DIRECTIONS FOR THIS TASK: Copy everything from "Well, what in" down to "real third person." in the passage about the Father and the Son, but swap "roaring fire" for "blazing flame".

EXCERPT TO READ:
****
Now, between the Father and the Son, perfection to perfection, a relationship exists; a ‘spirit of love.’ We see this phenomenon in human relationships: success guru Napoleon Hill, taking an idea from Andrew Carnegie, described how when two minds come together for a specific purpose a ‘third mind’ is formed: the mind that comprises the combined knowledge, experience, and personalities of the two individuals. When a devoted husband and wife are together, their friends will notice a kind of ‘combined personality’ formed by their bond (for more information, see these articles on The Art of Manliness).

Well, what in humans is a faint, shadowy spark is in God blown into a roaring fire. The elusive ‘third man’ of any relationship must, in a perfect relationship between perfect existence, become a real third person.

So you have the Father, who begets the Son, who is His perfect self-conception, and the loving, perfectly unified relationship between the Father and the Son forms the Holy Spirit between them.
****
INFORMATION PROVIDED:
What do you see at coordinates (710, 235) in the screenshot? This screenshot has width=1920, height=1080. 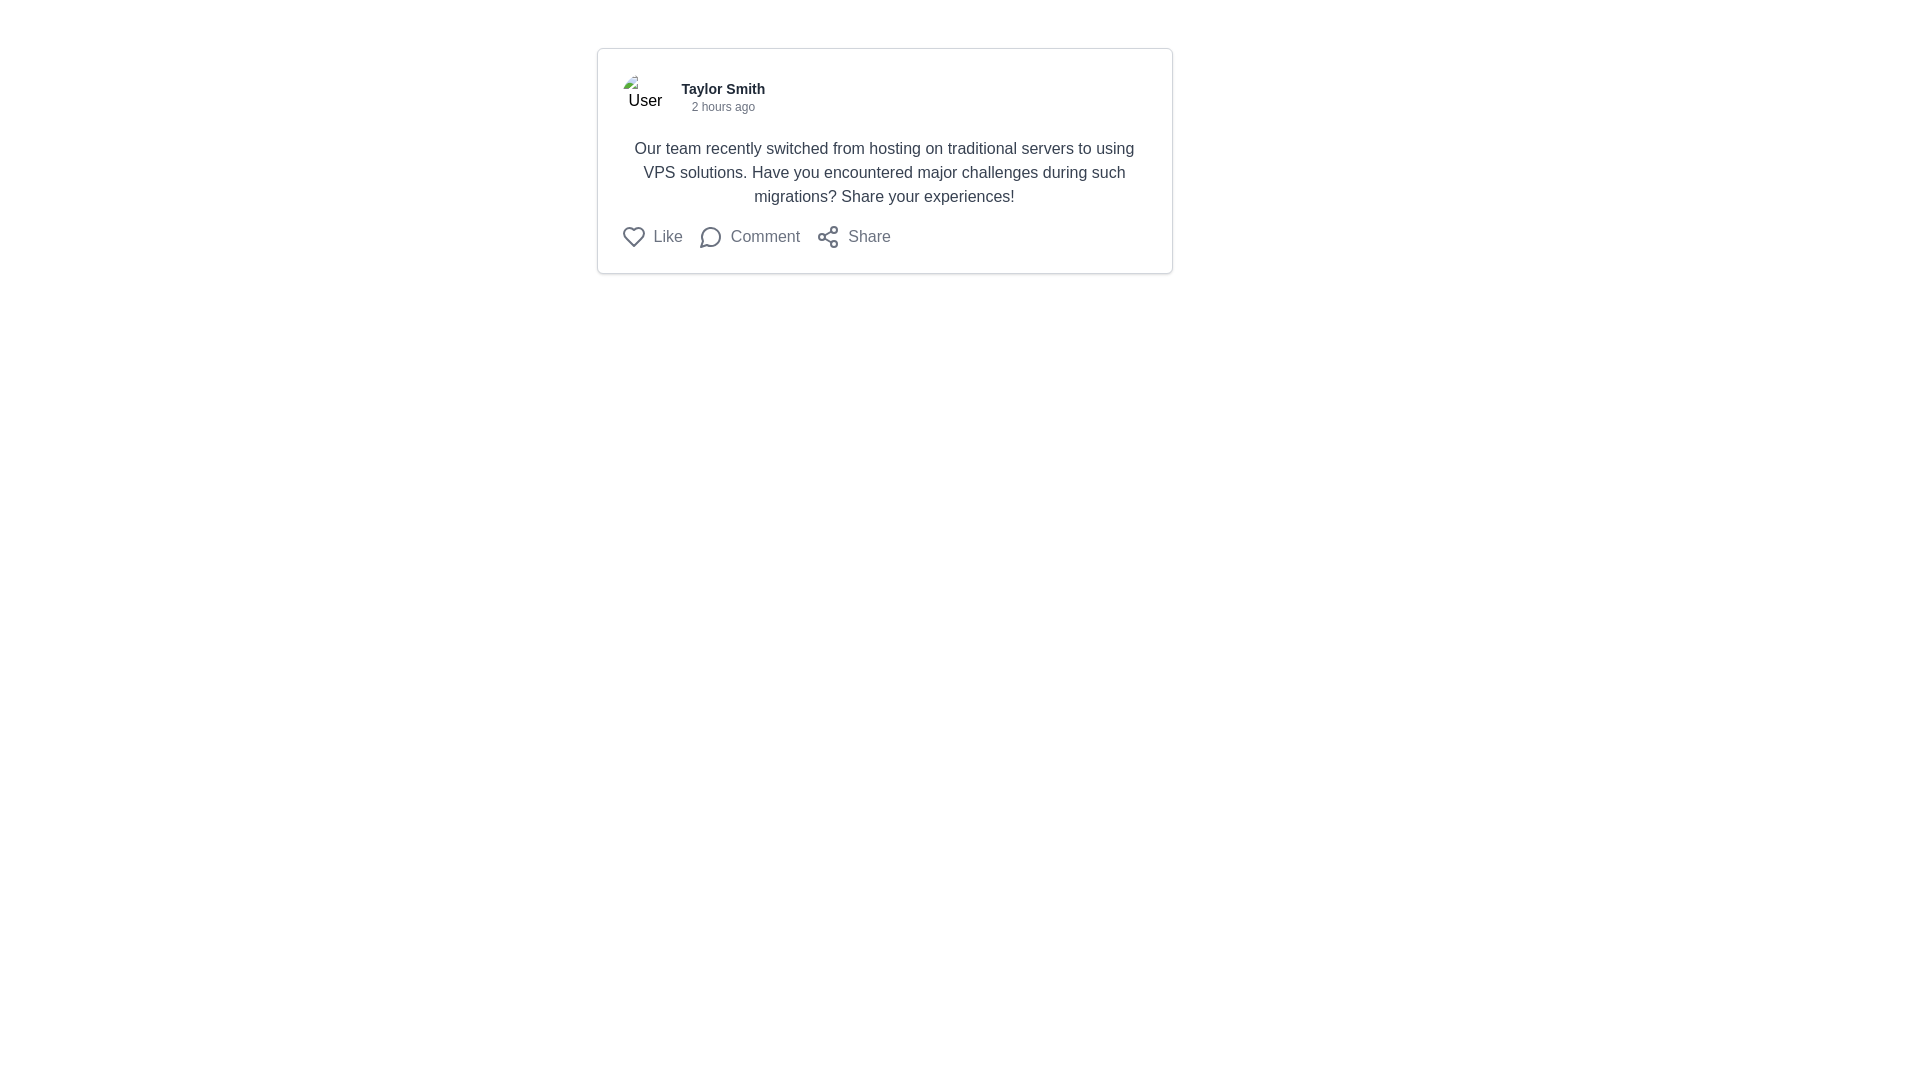 I see `the circular speech bubble icon located to the left of the 'Comment' text in the lower portion of the card layout` at bounding box center [710, 235].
****
RESULT OF THE TASK:
Well, what in humans is a faint, shadowy spark is in God blown into a blazing flame. The elusive ‘third man’ of any relationship must, in a perfect relationship between perfect existence, become a real third person.